Renno Vathilakis Inc.
Je vous le répète souvent: en droit, il faut se méfier des automatismes. C'est le cas en matière de disqualification d'avocats. En effet, on entend souvent dire qu'un cabinet ne pourra jamais agir contre un client actuel, mais il n'en est rien. Comme l'indique l'Honorable juge Gérard Dugré dans l'affaire Plomberie Jenaco inc. c. Habitation Solano II inc. (2016 QCCS 30), il peut exister des circonstances où des avocats seront justifiés d'agir contre un client du cabinet.
Dans cette affaire, la Demanderesse demande à la Cour de déclarer inhabiles les procureurs de la Défenderesse. Elle allègue que lesdits procureurs ne peuvent représenter la Défenderesse puisqu'ils représentent la Demanderesse depuis plusieurs années dans deux dossiers qui sont toujours actifs.
Selon la Demanderesse, les procureurs de la société mise en cause ne peuvent à la fois agir pour les intérêts de la Demanderesse dans d’autres dossiers et à l’encontre de ceux-ci dans le présent dossier. Elle ajoute que cette situation place les procureurs mis en cause en conflit d’intérêts, leur permettant d’avoir des informations privilégiées sur la demanderesse, ses façons de faire, sa philosophie, ses stratégies et ses attentes.
Finalement, la Demanderesse plaide que les obligations déontologiques des procureurs mis en cause impliquent un devoir de loyauté envers elle, ce qui les rend inhabiles à représenter la Défenderesse en l’instance.

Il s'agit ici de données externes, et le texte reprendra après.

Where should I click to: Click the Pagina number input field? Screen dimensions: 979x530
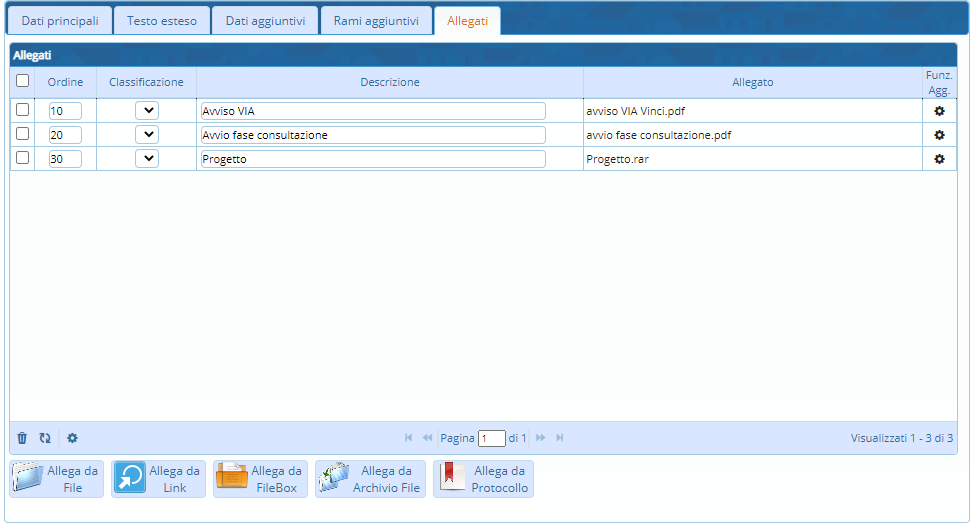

Après une revue de la jurisprudence applicable, le juge Dugré souligne que c'est à tort que la Demanderesse voit une situation de disqualification automatique en l'instance. En effet, il rappelle que même dans un cas d'application de la règle de la démarcation très nette, il existe des situations où un cabinet pourra continuer d'agir:
[24] Récemment, dans l’affaire McKercher, précitée, la Cour suprême a eu l’occasion de se prononcer sur la portée de la règle de la démarcation très nette. Dans cet arrêt, la Cour devait considérer la question de l’inhabilité des procureurs qui avaient accepté d’agir en demande pour le groupe visé dans un recours collectif intenté contre le CN qu’ils représentaient au moment d’accepter le mandat du représentant dans le recours collectif. La juge en chef McLachlin, pour une Cour unanime, conclut que l’application de la règle de la démarcation très nette est tributaire des circonstances de chaque affaire. Bref, chaque cas est un cas d’espèce : « En dernière analyse, les tribunaux doivent examiner cette question au cas par cas et écarter l’application de la règle de la démarcation très nette lorsqu’il apparaît qu’un client ne peut s’attendre raisonnablement à ce qu’elle s’applique » (par. 37).
[...]
Appliquant les faits de l'affaire qui nous intéresse à ces principes juridiques, le juge Dugré en vient à la conclusion que le cabinet mis en cause n'est pas inhabile en l'instance:[26] Ainsi, si une situation échappe à la portée de la règle de la démarcation très nette, le tribunal doit alors se demander s’il existe un risque sérieux que la représentation du client par l’avocat soit affectée de façon appréciable. Le tribunal doit ensuite considérer le devoir de dévouement à la cause du client et le devoir de franchise de l’avocat envers son client. Dans l’arrêt McKercher, le Cour suprême a accueilli le pourvoi et conclut que les procureurs s’étaient placés en situation de conflit d’intérêts en acceptant le mandat du demandeur contre le CN, mais elle a renvoyé l’affaire au tribunal de première instance pour qu’il la tranche conformément aux motifs énoncés dans cet arrêt. La Cour suprême fut d’avis que même si la réparation consistant à une déclaration d’inhabilité peut devenir nécessaire, au moment de déterminer si la déclaration d’inhabilité s’impose, le tribunal doit tenir compte de toutes les circonstances pertinentes.
Je le répète, rien n’est automatique…[29] À la lumière de l’ensemble des circonstances de la présente affaire, le tribunal est d’avis que les procureurs de la défenderesse ont, de prime abord, enfreint la règle de la démarcation très nette en acceptant le mandat d’agir pour la défenderesse contre la demanderesse alors qu’ils représentaient cette dernière dans deux dossiers – qui n’avaient cependant aucun rapport avec l’action intentée par la demanderesse dans le présent dossier. Toutefois, à la lumière de l’arrêt McKercher, le tribunal est d’avis qu’une exception à cette règle de la démarcation très nette s’applique en l’espèce.